The reply is to be the lines from the one with "This screenshot has" through the last line of the records below, each retyped exactly, with pictures left out.

*SOURCE RECORDS:*
^^^^^^^^^^^^^^^^
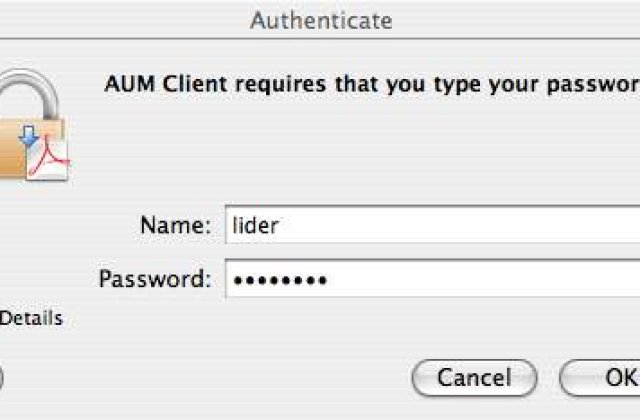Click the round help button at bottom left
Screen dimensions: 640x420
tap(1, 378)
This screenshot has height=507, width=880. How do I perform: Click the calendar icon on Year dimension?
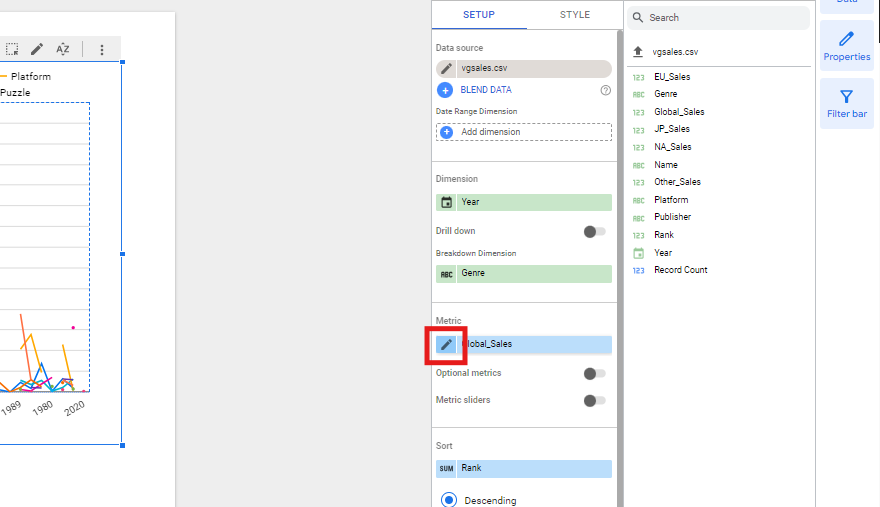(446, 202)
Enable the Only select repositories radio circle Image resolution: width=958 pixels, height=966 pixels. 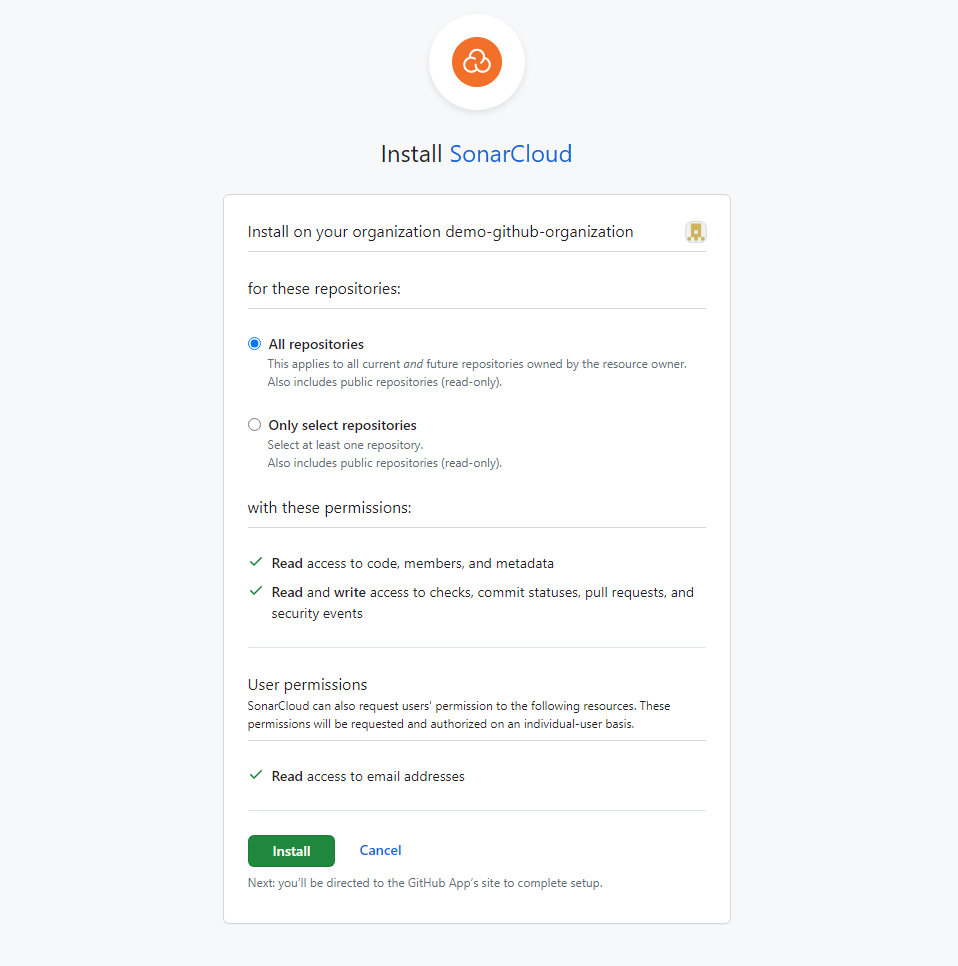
^^^^^^^^^^^^^^^^
*PROBLEM SOLUTION:*
This screenshot has height=507, width=880. How do I perform: Click the calendar icon on Year dimension?
(446, 202)
Enable the Only select repositories radio circle Image resolution: width=958 pixels, height=966 pixels. 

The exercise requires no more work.